Unintended industrial byproducts are in some ways more concerning than primary industrial pollutants — because they are harder to regulate, often harder to detect, and are generated by processes whose primary products are economically valuable and politically difficult to restrict.

Dioxins and furans, as described in the dioxin article, are produced by incineration and chlorinated compound chemistry — processes central to waste management and industrial production. Their regulation requires addressing the process, not just the product.

Endocrine disrupting byproducts Many plastics manufacturing processes produce endocrine disrupting byproducts as a consequence of high-temperature processing of polymer precursors. The styrene emitted by polystyrene manufacturing has oestrogenic activity. The BPA released from epoxy resin curing has oestrogenic activity. These byproducts are not designed into the product — they emerge from the chemistry of making it.

The community exposure pattern Communities near industrial manufacturing facilities bear a disproportionate share of manufacturing chemical exposure — through air emissions, groundwater contamination, and soil deposition. This is the environmental justice dimension of manufacturing toxics: the communities nearest to production facilities typically have less political power to resist facility siting and less access to the information needed to understand what they are being exposed to.

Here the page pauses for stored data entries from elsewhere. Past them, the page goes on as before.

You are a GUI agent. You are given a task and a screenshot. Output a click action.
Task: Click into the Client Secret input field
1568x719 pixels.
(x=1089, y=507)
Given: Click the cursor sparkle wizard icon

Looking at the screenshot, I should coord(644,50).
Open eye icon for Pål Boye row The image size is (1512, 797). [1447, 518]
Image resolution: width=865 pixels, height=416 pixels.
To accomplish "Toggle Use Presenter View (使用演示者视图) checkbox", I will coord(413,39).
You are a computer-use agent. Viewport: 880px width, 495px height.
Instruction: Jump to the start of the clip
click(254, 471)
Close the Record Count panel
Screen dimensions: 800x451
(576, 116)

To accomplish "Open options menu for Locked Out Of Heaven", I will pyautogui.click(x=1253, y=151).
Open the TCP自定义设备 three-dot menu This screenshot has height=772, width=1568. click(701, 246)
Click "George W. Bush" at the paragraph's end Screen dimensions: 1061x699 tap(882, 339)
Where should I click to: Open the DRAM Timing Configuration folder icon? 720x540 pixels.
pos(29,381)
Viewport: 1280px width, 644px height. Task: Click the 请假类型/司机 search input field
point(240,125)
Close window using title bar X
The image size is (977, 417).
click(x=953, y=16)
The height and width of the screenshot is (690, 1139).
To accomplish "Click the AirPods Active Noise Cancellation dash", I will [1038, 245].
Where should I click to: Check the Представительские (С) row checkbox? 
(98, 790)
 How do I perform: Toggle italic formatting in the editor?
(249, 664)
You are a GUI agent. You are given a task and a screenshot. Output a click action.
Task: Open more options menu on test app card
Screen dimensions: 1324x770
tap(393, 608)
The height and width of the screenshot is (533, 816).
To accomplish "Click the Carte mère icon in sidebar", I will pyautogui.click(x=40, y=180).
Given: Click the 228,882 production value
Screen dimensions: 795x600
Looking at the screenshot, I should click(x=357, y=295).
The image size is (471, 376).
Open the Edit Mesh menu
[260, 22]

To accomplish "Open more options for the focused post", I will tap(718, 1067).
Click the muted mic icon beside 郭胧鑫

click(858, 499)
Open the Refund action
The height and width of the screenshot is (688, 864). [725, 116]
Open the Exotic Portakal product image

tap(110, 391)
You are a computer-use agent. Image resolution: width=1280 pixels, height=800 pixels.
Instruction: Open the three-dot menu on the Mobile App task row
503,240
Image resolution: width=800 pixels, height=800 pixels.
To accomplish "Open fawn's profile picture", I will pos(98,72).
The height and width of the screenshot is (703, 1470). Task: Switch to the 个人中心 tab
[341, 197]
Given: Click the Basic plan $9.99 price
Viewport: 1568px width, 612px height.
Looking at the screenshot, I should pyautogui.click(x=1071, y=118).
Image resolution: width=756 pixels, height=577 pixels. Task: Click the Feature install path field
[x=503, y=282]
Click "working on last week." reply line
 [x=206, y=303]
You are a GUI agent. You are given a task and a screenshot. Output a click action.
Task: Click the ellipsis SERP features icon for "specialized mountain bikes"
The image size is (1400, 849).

PollutionProfile's Air Quality feature links your address to nearby TRI facilities, providing the context of what industrial facilities in your area are reporting to the EPA and what chemicals they are releasing into air, water, and land.

The Toxics Release Inventory — the EPA's public database of industrial chemical releases — is the primary tool for understanding what manufacturing facilities near your home are releasing into your environment.

What TRI reports: Since 1987, facilities in over 30 manufacturing, mining, electric utility, and other industry sectors that use more than threshold quantities of any of approximately 700 listed toxic chemicals must annually report: • Total releases to air (stack and fugitive) • Total releases to water • Underground injection • Total on-site waste management • Off-site transfers for disposal

What TRI doesn't report: • Releases below reporting thresholds • Chemicals not on the TRI list • Mobile sources (vehicles, aircraft) • Smaller facilities not covered by the reporting requirements

Finding TRI data for your address The EPA's TRI Explorer at epa.gov/triexplorer and Envirofacts at epa.gov/envirofacts allow searching by ZIP code, county, or facility name. For any facility in your area, you can find the specific chemicals released, the quantities, and the trend over time.

Interpreting the numbers Pounds released is not the same as pounds inhaled or pounds that reach your home. The relationship between TRI-reported releases and community exposure depends on dispersion modelling, meteorological conditions, and the specific chemical's properties. The EPA's Risk Screening Environmental Indicators (RSEI) model attempts to translate TRI releases into relative human health risk estimates — a more useful starting point for evaluating community exposure significance than raw release quantities.